The funding round, announced on Thursday, values TripActions at $5 billion, up from $4 billion in mid-2019. Revenue is still down from pre-Covid days, though the company isn’t providing numbers.

Combining science and investing

Gil has been on top of Covid research since early in the pandemic. He wrote a blog post last February, titled “Coronavirus (COVID-19) PSA for Startups,” warning of a coming global spread and suggesting that companies “curtail travel and conferences and move to video calls” and “plan for the remote work contingency.”

He has credibility on the subject. In addition to earning his doctorate in molecular biology from the Massachusetts Institute of Technology, Gil has been close to this pandemic through his work at Color, where he remains a board member.

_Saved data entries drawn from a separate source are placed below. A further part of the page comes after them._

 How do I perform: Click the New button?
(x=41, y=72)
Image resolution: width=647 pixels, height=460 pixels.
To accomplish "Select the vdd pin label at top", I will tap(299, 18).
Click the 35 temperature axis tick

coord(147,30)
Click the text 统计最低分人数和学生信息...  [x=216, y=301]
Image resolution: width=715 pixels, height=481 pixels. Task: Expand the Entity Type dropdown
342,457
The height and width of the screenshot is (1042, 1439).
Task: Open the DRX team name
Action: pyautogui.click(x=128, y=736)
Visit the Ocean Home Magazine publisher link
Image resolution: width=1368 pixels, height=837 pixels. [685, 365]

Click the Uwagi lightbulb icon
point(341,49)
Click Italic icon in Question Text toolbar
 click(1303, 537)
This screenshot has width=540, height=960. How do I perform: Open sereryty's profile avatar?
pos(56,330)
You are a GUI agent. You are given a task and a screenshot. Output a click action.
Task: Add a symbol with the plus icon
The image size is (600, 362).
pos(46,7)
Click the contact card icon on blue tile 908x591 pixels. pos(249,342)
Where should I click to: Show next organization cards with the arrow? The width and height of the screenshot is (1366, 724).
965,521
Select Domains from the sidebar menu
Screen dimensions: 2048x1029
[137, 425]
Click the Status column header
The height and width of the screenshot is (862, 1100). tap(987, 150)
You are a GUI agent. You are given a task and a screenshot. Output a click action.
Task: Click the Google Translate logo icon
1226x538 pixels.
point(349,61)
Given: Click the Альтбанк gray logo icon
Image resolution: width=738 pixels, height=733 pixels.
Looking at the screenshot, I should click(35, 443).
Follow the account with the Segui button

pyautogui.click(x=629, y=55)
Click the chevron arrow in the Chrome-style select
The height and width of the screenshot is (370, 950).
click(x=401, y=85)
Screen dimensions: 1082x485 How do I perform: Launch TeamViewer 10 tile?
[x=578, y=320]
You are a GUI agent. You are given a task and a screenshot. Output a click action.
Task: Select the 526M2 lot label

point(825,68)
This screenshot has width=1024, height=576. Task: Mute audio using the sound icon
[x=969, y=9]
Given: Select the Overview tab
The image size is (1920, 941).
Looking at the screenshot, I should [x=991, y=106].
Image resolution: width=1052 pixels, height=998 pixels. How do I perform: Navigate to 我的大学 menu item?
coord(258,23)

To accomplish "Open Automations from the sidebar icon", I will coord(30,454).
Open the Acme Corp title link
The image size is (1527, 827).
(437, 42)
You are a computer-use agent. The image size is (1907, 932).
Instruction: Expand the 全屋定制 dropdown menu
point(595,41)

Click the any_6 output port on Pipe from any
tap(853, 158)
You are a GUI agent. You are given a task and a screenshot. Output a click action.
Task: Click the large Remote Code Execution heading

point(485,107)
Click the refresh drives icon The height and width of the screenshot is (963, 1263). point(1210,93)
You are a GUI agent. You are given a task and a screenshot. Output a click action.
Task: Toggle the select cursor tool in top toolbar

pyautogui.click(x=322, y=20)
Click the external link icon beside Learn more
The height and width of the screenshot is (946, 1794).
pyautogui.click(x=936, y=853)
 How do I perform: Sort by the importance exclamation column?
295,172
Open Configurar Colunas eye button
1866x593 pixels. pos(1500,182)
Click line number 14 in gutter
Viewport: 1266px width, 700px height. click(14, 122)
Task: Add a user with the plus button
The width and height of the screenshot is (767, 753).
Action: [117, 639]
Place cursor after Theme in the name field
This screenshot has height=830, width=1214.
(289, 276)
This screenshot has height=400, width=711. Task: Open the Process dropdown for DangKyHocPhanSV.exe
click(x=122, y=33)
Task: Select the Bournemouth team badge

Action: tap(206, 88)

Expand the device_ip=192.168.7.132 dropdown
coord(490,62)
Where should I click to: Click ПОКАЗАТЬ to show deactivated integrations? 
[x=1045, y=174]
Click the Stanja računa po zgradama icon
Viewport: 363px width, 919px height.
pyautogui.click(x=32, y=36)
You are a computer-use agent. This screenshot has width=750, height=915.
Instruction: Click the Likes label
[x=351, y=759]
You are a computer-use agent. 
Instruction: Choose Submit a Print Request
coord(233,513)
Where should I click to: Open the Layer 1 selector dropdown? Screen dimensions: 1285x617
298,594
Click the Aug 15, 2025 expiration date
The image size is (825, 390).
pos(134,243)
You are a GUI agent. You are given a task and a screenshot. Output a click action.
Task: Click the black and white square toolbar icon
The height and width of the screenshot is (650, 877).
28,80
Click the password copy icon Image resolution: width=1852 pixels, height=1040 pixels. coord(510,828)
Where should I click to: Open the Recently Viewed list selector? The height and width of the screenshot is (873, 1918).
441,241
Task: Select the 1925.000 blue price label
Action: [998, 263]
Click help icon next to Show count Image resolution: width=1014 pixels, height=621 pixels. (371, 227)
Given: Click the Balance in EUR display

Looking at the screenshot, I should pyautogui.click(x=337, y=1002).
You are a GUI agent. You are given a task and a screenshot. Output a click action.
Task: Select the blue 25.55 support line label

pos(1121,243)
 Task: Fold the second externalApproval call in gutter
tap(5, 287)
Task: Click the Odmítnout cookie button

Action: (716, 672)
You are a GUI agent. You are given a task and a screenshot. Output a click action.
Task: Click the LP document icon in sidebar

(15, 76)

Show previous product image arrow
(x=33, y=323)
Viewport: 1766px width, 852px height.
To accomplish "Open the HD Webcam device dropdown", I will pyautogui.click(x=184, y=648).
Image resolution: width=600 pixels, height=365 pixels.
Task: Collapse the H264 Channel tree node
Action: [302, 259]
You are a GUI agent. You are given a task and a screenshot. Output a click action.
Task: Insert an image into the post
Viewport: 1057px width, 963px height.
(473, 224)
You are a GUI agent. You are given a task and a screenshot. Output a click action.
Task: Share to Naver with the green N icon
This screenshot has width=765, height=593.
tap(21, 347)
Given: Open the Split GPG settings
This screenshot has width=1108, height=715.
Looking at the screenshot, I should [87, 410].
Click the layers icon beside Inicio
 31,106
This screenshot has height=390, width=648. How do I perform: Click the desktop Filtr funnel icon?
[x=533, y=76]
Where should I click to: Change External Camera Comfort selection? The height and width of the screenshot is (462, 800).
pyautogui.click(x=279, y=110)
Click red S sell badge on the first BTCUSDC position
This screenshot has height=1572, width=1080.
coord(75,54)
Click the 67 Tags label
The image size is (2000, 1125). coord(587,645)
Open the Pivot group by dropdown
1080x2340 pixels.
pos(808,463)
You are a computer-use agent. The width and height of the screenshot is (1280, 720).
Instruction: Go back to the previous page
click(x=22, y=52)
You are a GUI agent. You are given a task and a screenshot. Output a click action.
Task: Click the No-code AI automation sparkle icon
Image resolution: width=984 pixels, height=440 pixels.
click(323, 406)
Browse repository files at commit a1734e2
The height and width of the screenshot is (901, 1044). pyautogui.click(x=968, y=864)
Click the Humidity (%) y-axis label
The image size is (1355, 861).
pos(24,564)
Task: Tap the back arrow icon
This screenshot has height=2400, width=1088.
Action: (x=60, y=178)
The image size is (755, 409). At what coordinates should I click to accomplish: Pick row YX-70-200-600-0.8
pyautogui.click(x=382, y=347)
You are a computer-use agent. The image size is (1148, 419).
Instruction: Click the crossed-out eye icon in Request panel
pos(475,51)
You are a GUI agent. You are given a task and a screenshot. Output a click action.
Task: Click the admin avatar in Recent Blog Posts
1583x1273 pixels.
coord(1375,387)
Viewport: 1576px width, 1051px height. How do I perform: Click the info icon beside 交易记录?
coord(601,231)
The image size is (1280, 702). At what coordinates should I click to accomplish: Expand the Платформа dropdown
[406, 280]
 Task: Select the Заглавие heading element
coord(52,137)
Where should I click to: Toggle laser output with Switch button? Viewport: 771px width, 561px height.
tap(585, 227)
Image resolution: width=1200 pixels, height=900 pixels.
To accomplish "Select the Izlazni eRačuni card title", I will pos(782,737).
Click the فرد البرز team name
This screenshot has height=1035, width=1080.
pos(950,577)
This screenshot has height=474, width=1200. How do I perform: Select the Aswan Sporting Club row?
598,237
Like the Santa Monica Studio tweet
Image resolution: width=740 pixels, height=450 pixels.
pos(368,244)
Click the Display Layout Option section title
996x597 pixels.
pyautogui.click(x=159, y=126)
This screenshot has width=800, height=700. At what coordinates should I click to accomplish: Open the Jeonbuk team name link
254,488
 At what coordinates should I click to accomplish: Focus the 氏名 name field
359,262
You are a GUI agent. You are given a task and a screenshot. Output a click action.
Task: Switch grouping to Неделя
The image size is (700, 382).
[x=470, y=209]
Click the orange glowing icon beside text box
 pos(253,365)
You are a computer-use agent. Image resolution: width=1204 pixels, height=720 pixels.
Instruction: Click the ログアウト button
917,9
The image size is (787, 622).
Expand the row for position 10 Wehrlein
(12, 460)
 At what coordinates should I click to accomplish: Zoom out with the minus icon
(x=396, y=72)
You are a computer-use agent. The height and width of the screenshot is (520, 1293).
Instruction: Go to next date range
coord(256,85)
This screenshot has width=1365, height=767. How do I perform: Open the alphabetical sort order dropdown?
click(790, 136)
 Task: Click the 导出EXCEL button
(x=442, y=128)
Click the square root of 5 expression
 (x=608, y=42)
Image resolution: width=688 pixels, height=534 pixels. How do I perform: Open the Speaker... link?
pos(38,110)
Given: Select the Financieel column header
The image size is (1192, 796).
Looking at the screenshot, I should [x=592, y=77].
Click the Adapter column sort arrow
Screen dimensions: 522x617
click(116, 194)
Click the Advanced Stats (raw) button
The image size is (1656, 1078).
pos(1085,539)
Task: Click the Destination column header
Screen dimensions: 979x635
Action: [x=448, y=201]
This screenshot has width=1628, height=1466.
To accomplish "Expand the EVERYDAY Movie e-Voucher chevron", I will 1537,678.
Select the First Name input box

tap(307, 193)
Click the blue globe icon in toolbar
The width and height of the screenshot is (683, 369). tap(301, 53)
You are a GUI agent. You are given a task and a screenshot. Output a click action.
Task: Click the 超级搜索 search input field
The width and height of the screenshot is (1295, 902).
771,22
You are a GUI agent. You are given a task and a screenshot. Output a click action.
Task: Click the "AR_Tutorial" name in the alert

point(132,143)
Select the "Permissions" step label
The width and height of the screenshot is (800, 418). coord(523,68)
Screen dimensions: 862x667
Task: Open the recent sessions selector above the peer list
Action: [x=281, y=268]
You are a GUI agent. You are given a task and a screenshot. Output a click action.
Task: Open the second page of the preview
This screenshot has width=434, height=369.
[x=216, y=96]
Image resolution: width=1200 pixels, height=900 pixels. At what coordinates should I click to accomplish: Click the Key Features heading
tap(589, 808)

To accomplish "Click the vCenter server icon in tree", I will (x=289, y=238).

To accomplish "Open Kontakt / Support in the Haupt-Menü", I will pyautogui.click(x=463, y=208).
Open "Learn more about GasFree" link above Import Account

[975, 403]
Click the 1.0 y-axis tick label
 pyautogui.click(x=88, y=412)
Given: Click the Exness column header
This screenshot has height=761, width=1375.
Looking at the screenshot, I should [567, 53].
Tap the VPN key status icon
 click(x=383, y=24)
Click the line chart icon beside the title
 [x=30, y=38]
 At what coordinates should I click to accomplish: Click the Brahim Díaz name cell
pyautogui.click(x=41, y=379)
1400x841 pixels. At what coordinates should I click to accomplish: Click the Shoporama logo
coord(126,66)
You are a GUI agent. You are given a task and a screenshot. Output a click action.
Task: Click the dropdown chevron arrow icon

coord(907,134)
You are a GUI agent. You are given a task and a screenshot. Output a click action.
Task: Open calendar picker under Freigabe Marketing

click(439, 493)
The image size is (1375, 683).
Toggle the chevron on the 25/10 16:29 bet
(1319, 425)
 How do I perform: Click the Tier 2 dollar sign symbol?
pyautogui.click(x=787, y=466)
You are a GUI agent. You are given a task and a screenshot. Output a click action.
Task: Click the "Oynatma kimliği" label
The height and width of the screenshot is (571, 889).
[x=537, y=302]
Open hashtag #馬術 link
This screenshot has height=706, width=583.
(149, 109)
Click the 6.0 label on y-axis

Color partnered with health diagnostics company PerkinElmer and the state of California to enable Covid testing for large populations.

Even without widespread vaccinations, Gil was expecting that herd immunity would largely pass through society by early 2022. That bullishness informed his view on TripActions.

TripActions CEO Ariel Cohen

TripActions

Cohen, who co-founded TripActions in 2015, said the increased valuation is a reflection of signing on new customers in recent months and the traction the company is seeing from new products.

In February, TripActions introduced a payments product called Liquid that allows customers to sync employee business travel purchases with a back-end system for reporting expenses and handling compliance and analytics. It’s like combining an American Express card (TripActions provides its own card) and Concur software, removing the manual burden for employees.

TripActions also expanded beyond travel into broader expense management, which has become more important with people working remotely and bulking up their home office. Cohen said travel is only at about 20% of pre-Covid levels, but growth in other expense categories is offsetting some of those declines. He said TripActions’ new tools help customers put policies in place for what can and can’t be expensed.

“Can you buy lunch? Can you buy office equipment? Can you buy software?” Cohen said. “You’re doing it with a credit card. The employer wants to have a say in it.”

Cohen said the company, which is based in Silicon Valley, has ambitious plans to build out its global workforce and operations in cities like Amsterdam, Sydney and London. While it’s been in hiring mode of late, total headcount sits at 700, well below the 1,100 employees before the crisis.

To help some current and ex-employees who may be struggling or who could just use some cash, TripActions is holding a secondary share sale of up to $240 million that will close later this year. Cohen said an IPO is likely a few years out, depending on the vaccine rollout and how quickly business bounces back and becomes more predictable.

Cohen called the secondary sale a good opportunity to get some liquidity “for people on this journey and on the ups and downs.” He also said it was a way to satisfy investor demand without causing excess dilution.

Travel start-ups stagnated

For Gil, investing at this high a price is unusual. He spends most of his time with early-stage start-ups and building his own companies. He said he’s “soft launching” a new company with some ex-Google engineers in a week or so to develop a browser-based virtual reality tool. To invest late, “I need very high conviction,” he said.

TripActions is specifically a post-Covid bet that Gil says could be dramatically undervalued given the growth potential in the next couple years. He said the product is “10x better than anything else on the market” and that start-ups in travel software have been stagnant during the pandemic.

“Many travel companies stopped investing in themselves and their market and no new start-ups were really getting funding,” Gil said. “It created an opportunity for TripActions to expand the distance between themselves and the competition.”